The problem: Rewrite every line of the listing below, including the requests, but multiply each coordinate in the answers by 1.2 and round to the nearest whole number, with halves rounded up. Leave the pictures out of your version.

++++ Records supplied

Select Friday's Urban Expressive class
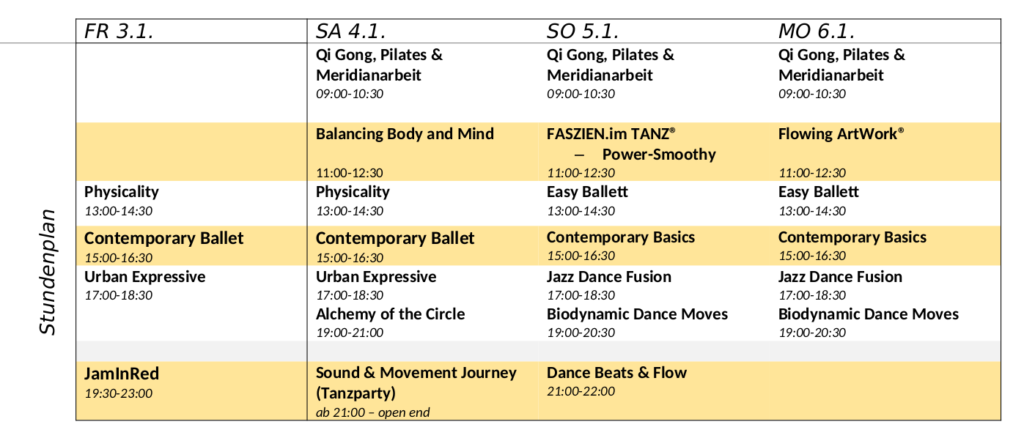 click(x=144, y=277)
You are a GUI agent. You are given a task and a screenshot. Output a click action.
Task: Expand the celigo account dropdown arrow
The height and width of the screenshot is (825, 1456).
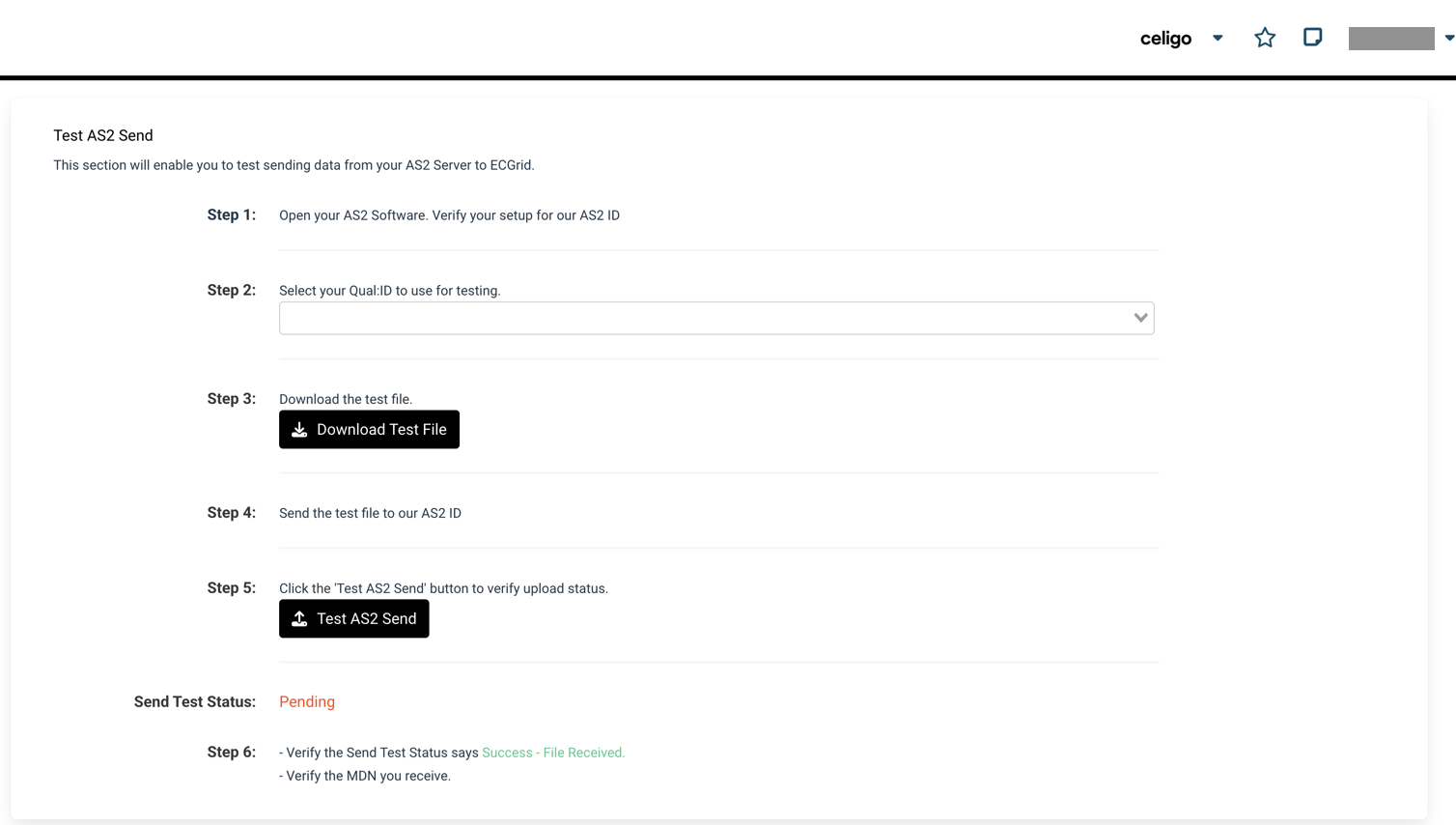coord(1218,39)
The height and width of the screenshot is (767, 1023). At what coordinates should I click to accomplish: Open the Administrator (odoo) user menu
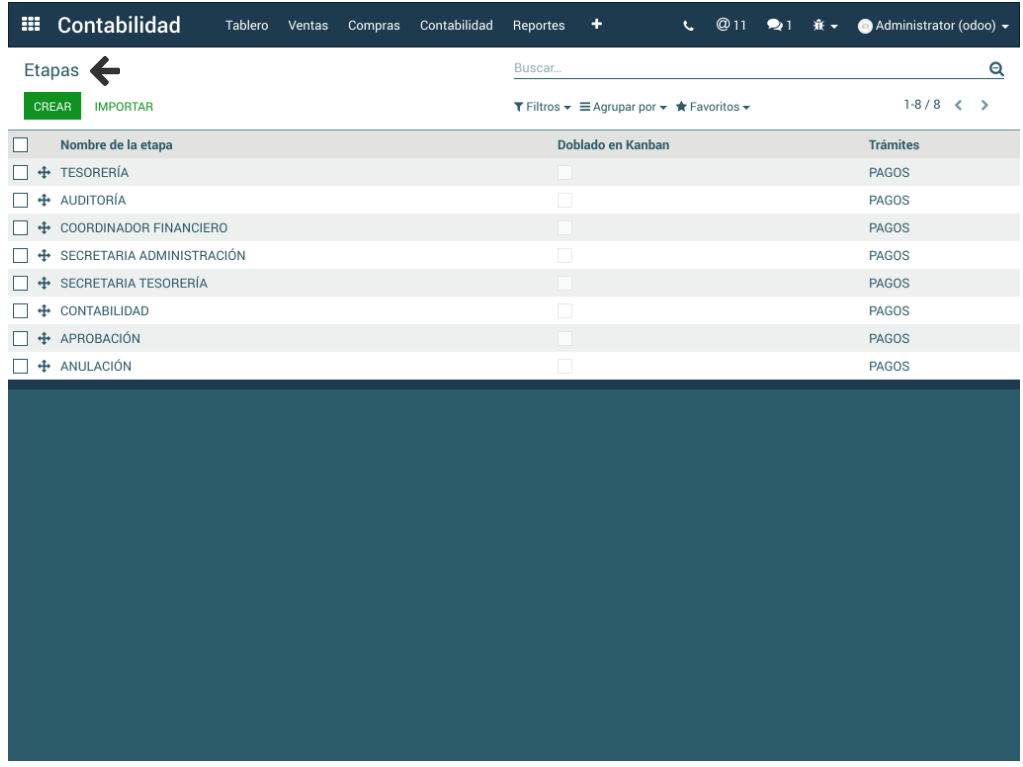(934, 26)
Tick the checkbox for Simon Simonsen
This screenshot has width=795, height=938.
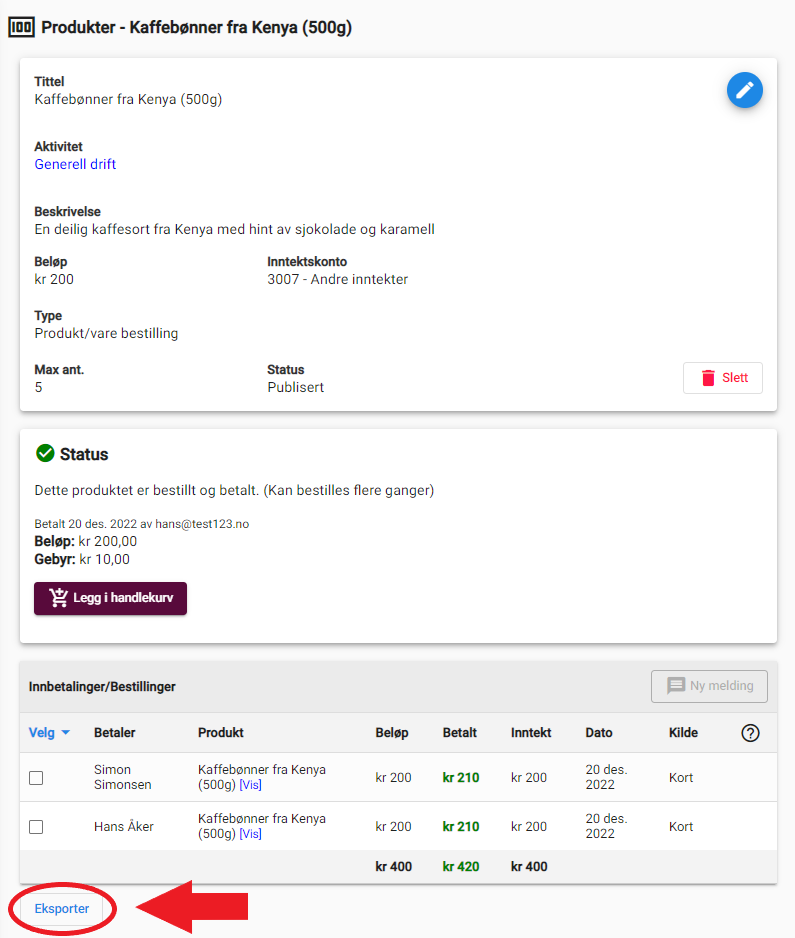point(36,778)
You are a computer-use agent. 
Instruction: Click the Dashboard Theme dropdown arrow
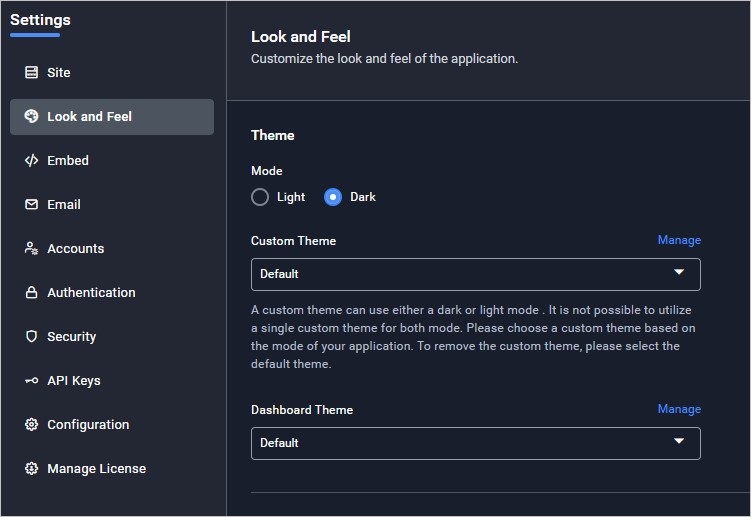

++++++++

Response to this task:
Select Friday's Urban Expressive class
 click(x=173, y=332)
You are a GUI agent. You are given a task and a screenshot. Output a click action.
Task: Expand the celigo account dropdown arrow
The height and width of the screenshot is (825, 1456).
coord(1462,47)
The height and width of the screenshot is (767, 1023). At what coordinates should I click to accomplish: Open the Administrator (odoo) user menu
(1121, 31)
Tick the checkbox for Simon Simonsen
This screenshot has width=795, height=938.
point(43,934)
You are a computer-use agent. 
Instruction: Click the Dashboard Theme dropdown arrow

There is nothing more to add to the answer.